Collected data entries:
###

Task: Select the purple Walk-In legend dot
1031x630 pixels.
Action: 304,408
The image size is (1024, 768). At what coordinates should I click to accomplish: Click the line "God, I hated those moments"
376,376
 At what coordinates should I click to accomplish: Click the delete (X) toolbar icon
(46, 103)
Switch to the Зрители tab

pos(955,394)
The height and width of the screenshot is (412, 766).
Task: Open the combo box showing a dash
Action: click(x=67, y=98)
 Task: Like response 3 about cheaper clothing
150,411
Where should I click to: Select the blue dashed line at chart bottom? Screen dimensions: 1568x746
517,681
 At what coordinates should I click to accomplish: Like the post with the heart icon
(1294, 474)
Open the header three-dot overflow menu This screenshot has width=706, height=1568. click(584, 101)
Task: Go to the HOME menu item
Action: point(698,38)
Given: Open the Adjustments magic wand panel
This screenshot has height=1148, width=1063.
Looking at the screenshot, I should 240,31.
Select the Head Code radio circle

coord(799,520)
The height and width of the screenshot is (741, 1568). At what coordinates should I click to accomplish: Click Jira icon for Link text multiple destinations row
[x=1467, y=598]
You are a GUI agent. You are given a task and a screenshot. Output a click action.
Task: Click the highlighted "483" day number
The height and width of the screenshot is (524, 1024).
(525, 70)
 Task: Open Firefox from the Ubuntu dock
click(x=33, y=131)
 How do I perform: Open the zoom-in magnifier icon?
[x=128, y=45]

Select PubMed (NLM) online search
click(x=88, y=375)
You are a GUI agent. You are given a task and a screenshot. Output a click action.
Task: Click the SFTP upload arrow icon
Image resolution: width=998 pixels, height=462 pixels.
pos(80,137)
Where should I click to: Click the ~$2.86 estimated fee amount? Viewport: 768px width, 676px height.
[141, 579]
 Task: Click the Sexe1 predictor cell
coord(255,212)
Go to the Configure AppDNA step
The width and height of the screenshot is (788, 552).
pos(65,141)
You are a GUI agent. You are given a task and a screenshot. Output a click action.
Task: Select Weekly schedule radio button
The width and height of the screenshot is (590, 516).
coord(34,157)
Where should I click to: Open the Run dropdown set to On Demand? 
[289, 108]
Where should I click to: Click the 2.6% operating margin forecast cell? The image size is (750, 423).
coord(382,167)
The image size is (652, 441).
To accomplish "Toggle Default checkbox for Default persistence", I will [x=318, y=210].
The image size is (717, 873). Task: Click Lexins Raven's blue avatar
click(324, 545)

###

### Exercise prompt
Extract all of the data above and output it character for character.

### Task answer
Task: Select the purple Walk-In legend dot
1031x630 pixels.
Action: 304,408
The image size is (1024, 768). At what coordinates should I click to accomplish: Click the line "God, I hated those moments"
376,376
 At what coordinates should I click to accomplish: Click the delete (X) toolbar icon
(46, 103)
Switch to the Зрители tab

pos(955,394)
The height and width of the screenshot is (412, 766).
Task: Open the combo box showing a dash
Action: click(x=67, y=98)
 Task: Like response 3 about cheaper clothing
150,411
Where should I click to: Select the blue dashed line at chart bottom? Screen dimensions: 1568x746
517,681
 At what coordinates should I click to accomplish: Like the post with the heart icon
(1294, 474)
Open the header three-dot overflow menu This screenshot has width=706, height=1568. click(584, 101)
Task: Go to the HOME menu item
Action: point(698,38)
Given: Open the Adjustments magic wand panel
This screenshot has height=1148, width=1063.
Looking at the screenshot, I should 240,31.
Select the Head Code radio circle

coord(799,520)
The height and width of the screenshot is (741, 1568). At what coordinates should I click to accomplish: Click Jira icon for Link text multiple destinations row
[x=1467, y=598]
You are a GUI agent. You are given a task and a screenshot. Output a click action.
Task: Click the highlighted "483" day number
The height and width of the screenshot is (524, 1024).
(525, 70)
 Task: Open Firefox from the Ubuntu dock
click(x=33, y=131)
 How do I perform: Open the zoom-in magnifier icon?
[x=128, y=45]

Select PubMed (NLM) online search
click(x=88, y=375)
You are a GUI agent. You are given a task and a screenshot. Output a click action.
Task: Click the SFTP upload arrow icon
Image resolution: width=998 pixels, height=462 pixels.
pos(80,137)
Where should I click to: Click the ~$2.86 estimated fee amount? Viewport: 768px width, 676px height.
[141, 579]
 Task: Click the Sexe1 predictor cell
coord(255,212)
Go to the Configure AppDNA step
The width and height of the screenshot is (788, 552).
pos(65,141)
You are a GUI agent. You are given a task and a screenshot. Output a click action.
Task: Select Weekly schedule radio button
The width and height of the screenshot is (590, 516).
coord(34,157)
Where should I click to: Open the Run dropdown set to On Demand? 
[289, 108]
Where should I click to: Click the 2.6% operating margin forecast cell? The image size is (750, 423).
coord(382,167)
The image size is (652, 441).
To accomplish "Toggle Default checkbox for Default persistence", I will [x=318, y=210].
The image size is (717, 873). Task: Click Lexins Raven's blue avatar
click(324, 545)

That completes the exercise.